Friedrich William Adalbert von Bredow (24 May 1814 – 3 March 1890) was a German cavalry officer.

== Military career ==
Born at Briesen near Friesack in Brandenburg, to Friedrich von Bredow (1787–1878) and Bernhardine Sophie (1792–1859), he joined the Garde-Husaren-Regiment in 1832 as a junior officer. By 1859, he had been given command of the 4th Dragoon Regiment. As a colonel, Bredow led the 2nd Cavalry Brigade in the Austro-Prussian War of 1866, and was promoted to major general.

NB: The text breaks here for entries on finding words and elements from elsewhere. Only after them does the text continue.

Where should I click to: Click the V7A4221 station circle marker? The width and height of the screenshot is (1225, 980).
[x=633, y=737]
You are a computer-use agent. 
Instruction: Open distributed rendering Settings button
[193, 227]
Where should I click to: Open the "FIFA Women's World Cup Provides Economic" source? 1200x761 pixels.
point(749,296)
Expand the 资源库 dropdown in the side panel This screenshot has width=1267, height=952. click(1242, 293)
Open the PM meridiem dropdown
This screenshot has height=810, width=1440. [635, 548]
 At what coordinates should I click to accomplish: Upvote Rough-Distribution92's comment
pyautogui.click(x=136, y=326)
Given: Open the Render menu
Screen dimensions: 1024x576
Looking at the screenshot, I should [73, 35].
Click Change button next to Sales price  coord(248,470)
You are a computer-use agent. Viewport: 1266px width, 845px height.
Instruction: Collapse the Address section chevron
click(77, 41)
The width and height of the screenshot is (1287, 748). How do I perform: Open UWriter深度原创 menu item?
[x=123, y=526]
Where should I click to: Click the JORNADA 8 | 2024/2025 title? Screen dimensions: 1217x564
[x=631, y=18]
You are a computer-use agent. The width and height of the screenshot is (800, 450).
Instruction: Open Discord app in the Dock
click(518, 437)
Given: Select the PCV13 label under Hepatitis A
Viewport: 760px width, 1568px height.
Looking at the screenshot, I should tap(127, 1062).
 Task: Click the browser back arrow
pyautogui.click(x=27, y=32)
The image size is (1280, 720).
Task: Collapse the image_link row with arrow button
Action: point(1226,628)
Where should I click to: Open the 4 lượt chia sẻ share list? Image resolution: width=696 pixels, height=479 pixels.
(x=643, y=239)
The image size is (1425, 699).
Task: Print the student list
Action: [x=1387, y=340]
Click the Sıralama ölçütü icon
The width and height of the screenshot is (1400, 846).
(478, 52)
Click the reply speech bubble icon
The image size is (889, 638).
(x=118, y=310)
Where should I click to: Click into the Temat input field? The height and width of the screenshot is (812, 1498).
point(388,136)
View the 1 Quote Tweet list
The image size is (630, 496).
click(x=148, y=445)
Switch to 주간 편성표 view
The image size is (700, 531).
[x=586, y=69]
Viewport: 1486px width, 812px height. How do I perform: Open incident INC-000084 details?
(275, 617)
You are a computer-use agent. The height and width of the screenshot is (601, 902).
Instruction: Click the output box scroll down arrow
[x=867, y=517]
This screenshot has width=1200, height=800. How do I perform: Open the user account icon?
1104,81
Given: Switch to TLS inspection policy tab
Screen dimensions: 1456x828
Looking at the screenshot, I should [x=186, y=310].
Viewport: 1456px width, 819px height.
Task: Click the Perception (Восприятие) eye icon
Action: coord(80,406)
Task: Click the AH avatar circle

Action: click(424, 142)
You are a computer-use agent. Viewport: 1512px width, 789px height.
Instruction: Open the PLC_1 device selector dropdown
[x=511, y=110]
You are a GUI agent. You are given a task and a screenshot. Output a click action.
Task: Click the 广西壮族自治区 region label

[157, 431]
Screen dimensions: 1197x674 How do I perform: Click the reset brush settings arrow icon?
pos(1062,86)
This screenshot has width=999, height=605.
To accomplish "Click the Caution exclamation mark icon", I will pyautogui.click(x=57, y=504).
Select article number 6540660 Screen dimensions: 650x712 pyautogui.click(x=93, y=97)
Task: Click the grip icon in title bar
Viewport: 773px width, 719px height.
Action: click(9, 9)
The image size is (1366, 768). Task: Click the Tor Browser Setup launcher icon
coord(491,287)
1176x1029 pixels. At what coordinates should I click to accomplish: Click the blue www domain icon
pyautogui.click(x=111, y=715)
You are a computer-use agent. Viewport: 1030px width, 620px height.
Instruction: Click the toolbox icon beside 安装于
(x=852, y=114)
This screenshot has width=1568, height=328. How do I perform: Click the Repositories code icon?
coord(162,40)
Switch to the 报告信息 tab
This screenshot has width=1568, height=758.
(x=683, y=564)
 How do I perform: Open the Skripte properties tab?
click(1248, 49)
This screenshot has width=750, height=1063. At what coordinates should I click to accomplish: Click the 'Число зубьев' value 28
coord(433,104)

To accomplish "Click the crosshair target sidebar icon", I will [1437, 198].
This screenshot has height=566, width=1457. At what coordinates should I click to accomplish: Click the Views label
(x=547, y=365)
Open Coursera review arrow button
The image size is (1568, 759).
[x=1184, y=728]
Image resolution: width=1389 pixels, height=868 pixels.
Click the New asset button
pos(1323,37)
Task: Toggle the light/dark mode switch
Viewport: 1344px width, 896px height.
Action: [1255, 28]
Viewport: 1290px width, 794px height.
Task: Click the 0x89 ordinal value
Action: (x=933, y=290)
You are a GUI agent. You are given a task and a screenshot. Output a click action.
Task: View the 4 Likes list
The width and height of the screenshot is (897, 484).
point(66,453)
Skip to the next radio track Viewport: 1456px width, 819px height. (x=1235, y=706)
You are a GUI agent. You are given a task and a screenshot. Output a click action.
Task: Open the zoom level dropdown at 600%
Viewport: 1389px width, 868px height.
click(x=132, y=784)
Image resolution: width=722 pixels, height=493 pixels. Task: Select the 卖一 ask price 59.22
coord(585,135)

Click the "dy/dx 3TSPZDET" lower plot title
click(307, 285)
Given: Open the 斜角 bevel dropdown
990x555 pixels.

He is best known as a hero of the Franco-Prussian War, for his actions during the Battle of Mars-la-Tour on 16 August 1870. During this battle, he commanded the Prussian 12th Cavalry Brigade on one of the last successful massed cavalry charges in warfare. Before his assault, Bredow laconically stated that "it will cost what it will". "Von Bredow's Death Ride" resulted in nearly 50% casualties on the Prussian forces, but he managed to defeat a French force that outnumbered them four to one. The event was used in the following decades by military tacticians to argue that cavalry charges could still win battles.

Bredow was subsequently promoted to lieutenant general and given command of the 18th Infantry Division. After the war's conclusion, he was awarded the Order of the Red Eagle on 2 December 1873.

== Literature ==
- Michael Howard: The Franco-Prussian War. The German Invasion of France, 1870–1871. London 2001.